(Stored items)
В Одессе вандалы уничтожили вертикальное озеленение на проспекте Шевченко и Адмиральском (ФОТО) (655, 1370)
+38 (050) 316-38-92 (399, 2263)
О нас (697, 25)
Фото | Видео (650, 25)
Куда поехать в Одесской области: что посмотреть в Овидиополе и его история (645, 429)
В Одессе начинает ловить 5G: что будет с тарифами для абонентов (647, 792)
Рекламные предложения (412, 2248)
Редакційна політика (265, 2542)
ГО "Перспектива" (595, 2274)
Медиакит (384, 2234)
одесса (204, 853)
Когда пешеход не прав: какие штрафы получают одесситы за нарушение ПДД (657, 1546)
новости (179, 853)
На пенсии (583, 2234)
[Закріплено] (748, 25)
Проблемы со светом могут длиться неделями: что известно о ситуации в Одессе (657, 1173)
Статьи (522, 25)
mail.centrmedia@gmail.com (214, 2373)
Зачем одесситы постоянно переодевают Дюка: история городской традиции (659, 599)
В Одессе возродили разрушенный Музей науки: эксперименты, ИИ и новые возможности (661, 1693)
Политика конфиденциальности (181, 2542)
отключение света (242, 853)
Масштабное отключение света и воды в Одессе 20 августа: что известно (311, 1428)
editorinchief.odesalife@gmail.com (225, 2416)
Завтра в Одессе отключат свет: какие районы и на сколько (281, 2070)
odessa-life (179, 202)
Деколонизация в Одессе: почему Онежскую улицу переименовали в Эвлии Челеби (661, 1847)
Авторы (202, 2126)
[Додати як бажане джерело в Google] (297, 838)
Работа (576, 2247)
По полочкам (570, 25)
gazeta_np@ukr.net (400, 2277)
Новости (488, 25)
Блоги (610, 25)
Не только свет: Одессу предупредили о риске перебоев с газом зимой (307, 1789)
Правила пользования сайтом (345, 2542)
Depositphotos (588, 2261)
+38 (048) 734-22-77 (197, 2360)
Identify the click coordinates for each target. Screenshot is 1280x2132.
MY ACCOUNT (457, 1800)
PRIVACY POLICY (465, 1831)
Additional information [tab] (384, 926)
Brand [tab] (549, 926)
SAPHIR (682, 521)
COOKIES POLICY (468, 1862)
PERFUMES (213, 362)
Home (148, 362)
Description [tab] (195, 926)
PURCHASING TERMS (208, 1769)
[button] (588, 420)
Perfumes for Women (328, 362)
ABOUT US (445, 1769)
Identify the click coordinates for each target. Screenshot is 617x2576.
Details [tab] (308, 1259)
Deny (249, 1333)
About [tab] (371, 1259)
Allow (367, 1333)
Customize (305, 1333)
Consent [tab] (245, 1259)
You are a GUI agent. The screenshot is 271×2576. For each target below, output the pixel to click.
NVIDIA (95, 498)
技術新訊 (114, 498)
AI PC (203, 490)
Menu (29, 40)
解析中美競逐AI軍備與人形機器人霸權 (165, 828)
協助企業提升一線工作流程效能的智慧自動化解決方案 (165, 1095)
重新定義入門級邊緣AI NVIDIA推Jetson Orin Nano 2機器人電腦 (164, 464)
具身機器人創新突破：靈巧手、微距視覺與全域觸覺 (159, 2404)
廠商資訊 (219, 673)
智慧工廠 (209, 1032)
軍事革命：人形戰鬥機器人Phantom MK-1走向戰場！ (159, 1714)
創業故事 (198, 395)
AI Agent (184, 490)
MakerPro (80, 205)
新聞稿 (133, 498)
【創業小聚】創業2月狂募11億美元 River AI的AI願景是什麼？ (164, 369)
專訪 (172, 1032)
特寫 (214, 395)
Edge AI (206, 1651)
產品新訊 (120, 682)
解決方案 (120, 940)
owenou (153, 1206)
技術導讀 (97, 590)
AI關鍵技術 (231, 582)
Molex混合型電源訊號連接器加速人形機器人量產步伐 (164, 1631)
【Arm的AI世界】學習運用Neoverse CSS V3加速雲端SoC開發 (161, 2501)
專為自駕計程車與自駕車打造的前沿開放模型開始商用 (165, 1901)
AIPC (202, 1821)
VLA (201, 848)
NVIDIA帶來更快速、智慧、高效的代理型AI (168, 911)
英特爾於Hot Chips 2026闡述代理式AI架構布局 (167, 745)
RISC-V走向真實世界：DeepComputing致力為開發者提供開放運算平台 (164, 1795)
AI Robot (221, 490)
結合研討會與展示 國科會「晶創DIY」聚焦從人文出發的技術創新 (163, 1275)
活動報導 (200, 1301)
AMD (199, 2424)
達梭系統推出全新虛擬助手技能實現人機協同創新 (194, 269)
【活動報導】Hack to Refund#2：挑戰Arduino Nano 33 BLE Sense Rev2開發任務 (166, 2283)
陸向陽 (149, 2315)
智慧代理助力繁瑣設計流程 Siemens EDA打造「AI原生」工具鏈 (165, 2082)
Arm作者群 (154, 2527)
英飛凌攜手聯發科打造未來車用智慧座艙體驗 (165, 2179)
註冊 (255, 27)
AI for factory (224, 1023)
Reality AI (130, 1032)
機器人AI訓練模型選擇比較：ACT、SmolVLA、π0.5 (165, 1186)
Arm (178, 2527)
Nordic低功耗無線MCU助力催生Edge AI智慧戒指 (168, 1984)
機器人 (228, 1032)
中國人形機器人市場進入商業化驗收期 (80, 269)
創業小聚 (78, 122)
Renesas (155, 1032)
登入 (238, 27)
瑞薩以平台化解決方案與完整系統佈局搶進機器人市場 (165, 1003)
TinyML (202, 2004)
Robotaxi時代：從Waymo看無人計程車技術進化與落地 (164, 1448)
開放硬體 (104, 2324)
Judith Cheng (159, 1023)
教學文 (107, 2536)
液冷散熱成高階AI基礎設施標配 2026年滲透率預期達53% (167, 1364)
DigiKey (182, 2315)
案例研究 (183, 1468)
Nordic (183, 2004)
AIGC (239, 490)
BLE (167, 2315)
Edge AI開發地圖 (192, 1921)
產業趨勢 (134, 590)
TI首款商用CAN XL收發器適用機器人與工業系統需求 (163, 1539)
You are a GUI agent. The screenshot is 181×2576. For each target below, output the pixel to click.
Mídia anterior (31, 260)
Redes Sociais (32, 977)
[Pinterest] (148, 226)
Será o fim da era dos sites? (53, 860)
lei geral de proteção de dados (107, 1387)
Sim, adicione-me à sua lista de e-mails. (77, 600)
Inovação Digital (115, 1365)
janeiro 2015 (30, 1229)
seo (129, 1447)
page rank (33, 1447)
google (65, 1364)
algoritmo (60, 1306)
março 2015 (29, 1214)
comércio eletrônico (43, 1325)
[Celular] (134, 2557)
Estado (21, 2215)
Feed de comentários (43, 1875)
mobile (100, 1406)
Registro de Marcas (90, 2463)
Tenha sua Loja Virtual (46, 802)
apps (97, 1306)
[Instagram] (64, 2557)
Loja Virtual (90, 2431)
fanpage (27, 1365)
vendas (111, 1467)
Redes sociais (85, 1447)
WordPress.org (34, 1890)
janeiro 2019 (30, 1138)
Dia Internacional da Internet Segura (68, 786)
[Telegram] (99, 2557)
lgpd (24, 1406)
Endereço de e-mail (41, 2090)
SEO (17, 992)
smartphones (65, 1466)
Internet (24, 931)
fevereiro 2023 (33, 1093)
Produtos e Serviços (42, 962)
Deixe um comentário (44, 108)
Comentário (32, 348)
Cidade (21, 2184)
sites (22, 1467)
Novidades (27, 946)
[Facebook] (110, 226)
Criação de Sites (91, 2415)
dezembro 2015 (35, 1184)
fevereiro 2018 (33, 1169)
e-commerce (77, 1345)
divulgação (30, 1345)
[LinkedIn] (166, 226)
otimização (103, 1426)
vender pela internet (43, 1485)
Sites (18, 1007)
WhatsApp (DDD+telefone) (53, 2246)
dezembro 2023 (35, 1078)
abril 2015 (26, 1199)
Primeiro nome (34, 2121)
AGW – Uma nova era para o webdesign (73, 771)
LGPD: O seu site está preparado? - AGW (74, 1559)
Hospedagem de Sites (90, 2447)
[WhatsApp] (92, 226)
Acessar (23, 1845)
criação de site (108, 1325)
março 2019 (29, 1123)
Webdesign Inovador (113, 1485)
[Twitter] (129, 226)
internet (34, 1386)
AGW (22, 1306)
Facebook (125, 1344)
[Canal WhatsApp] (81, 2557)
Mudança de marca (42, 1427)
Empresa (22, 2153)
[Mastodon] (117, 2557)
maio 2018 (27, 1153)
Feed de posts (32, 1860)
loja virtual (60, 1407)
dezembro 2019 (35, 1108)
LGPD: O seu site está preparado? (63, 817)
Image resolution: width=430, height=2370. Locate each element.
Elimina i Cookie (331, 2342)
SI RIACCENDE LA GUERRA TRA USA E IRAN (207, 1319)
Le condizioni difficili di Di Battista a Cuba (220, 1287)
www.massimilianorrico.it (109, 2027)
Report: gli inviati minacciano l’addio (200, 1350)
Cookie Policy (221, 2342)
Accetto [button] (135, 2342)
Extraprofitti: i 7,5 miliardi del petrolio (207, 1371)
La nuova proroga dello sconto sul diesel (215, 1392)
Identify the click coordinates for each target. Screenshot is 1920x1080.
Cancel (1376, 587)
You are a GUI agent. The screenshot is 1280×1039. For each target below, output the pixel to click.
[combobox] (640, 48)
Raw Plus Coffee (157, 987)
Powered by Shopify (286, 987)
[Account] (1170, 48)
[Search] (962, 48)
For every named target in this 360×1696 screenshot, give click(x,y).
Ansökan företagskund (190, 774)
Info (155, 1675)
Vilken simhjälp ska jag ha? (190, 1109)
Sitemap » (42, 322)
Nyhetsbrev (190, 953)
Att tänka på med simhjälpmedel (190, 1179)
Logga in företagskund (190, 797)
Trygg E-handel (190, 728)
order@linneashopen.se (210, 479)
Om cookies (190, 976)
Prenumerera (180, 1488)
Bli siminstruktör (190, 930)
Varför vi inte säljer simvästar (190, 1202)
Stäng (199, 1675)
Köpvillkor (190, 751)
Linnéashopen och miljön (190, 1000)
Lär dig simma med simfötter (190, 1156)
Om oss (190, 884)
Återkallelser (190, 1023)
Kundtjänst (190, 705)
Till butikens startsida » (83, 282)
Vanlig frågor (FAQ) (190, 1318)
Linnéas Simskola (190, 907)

[What this task involves] Print, without alteration, only the lines above between the one holding "отключение света (242, 853)" and the one holding "Home (148, 362)", inclusive.

[Response]
отключение света (242, 853)
Масштабное отключение света и воды в Одессе 20 августа: что известно (311, 1428)
editorinchief.odesalife@gmail.com (225, 2416)
Завтра в Одессе отключат свет: какие районы и на сколько (281, 2070)
odessa-life (179, 202)
Деколонизация в Одессе: почему Онежскую улицу переименовали в Эвлии Челеби (661, 1847)
Авторы (202, 2126)
[Додати як бажане джерело в Google] (297, 838)
Работа (576, 2247)
По полочкам (570, 25)
gazeta_np@ukr.net (400, 2277)
Новости (488, 25)
Блоги (610, 25)
Не только свет: Одессу предупредили о риске перебоев с газом зимой (307, 1789)
Правила пользования сайтом (345, 2542)
Depositphotos (588, 2261)
+38 (048) 734-22-77 (197, 2360)
Identify the click coordinates for each target. Screenshot is 1280x2132.
MY ACCOUNT (457, 1800)
PRIVACY POLICY (465, 1831)
Additional information [tab] (384, 926)
Brand [tab] (549, 926)
SAPHIR (682, 521)
COOKIES POLICY (468, 1862)
PERFUMES (213, 362)
Home (148, 362)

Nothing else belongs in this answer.